Barbara Gordon as Oracle

The Joker’s bullet wound did not kill Barbara, but in a way killed Batgirl by paralyzing Barbara. At a time when it seemed that she would never be able to fight crime again, she created a new identity. As Oracle, Barbara used her vast knowledge of science and math as tech support for Batman as well as other superheroes. She even became the leader of an all-female group of superheroes called the Birds of Prey. Barbara’s transformation into Oracle is especially significant because she does so in a world where a body in peak condition can be one’s most valuable asset.

In mainstream comics, the depiction of superheroes’ bodies is an exaggerated form of society’s perception of what a body should look like – men have broad shoulders, narrow hips, and extensive and chiseled muscles; women have slim waists, and large chests and hips. 


March, Guillem. “Oracle: The Cure.” Comic book cover. Web. 18 April 2011.

In this the Birds of Prey cover featuring Oracle, Barbara Gordon is certainly in a position much more suited for fighting crime than she was in her previous Batgirl cover image. Here, Oracle holds her weapons at the ready, her facial expression is one of determination – she appears to be a competent superhero that is ready to throw down.

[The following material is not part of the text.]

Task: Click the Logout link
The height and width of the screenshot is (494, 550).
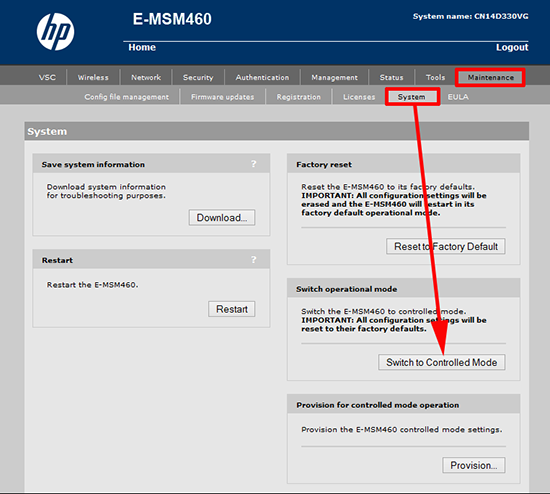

However, even in her obvious battle-ready position, there is unnecessary focus on her chest.

While the exaggeration of male superheroes’ bodies aid them in their crime fighting (with their overly-toned muscles they are stronger and have an advantage in combat), the exaggeration of female superheroes’ bodies does not aid them in crime fighting. Although the female superhero’s thin waist could be justified with her need to stay in shape in order to hold her own during battle, her overly well-endowed chest does not give her any advantage. Quite the contrary, her chest would actually make crime-fighting more difficult. In reality, if a female superhero did happen to have disproportionately large breasts in comparison to her waist, she would bind them while in costume in order to keep them out of her way. (This would have the bonus result of further concealing her secret identity!)

This depiction of bodies can be seen in our society’s values as well. Men and women both have rigid expectations for what their bodies should look like. The expectations are especially prevalent for women, since our society also perceives women to be their bodies, and nothing else. In her article, “Woman as Body: Ancient and Contemporary Views,” Elizabeth V. Spelman examines the effects of Plato’s philosophy on our modern society. According to Plato, the distinction between the body and the soul is synonymous with the distinction between rationality and irrationality (Spelman, 36). Women, then, correspond with the body, while men correspond with the soul: “[t]o have more concern for your body than your soul is to act just like a woman” (Spelman, 37).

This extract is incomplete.